Imagine um cenário cinematográfico: um cidadão brasileiro adormece em 2018, imerso em expectativas de mudança, e desperta em 2025, confrontado com uma realidade política drasticamente diferente. A narrativa, digna de um roteiro de ficção, expõe as reviravoltas que marcaram o país nos últimos anos.
No final de 2018, o Brasil fervilhava com manifestações populares, impulsionadas pela esperança de erradicar a corrupção. O clamor ecoava de norte a sul, enquanto políticos e empresários envolvidos no escândalo do Petrolão eram levados à justiça. A prisão do principal articulador do esquema, embora não nomeado aqui por razões legais, simbolizava um ponto de virada.
Após um período de transição sob o governo Temer, a eleição de Jair Bolsonaro representou um momento de otimismo para muitos. Sua figura, vista como simples e alinhada com o povo, personificava a promessa de um futuro melhor. Contudo, esse período de esperança seria abruptamente interrompido.
Ao despertar em 2025, nosso protagonista fictício, Abel, se depara com um cenário sombrio: figuras condenadas por corrupção de volta ao poder, suas condenações anuladas. Aquele que outrora liderou o país retorna à presidência, perpetuando o ciclo vicioso da política brasileira. Como observou um dos envolvidos, “eles nunca saíram de lá”.

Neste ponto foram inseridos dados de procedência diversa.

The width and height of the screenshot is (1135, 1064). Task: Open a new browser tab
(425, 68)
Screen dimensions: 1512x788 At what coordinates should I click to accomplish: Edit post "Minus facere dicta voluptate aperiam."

E Bolsonaro? Agora, ele enfrenta acusações de tentativa de golpe, paradoxalmente após ter realizado a transição de governo e nomeado os comandantes das Forças Armadas. Em meio a controvérsias e debates acalorados, o futuro político do ex-presidente permanece incerto. “Abel quer dormir outra vez”, resigna-se, diante da complexidade e das reviravoltas da história recente do Brasil.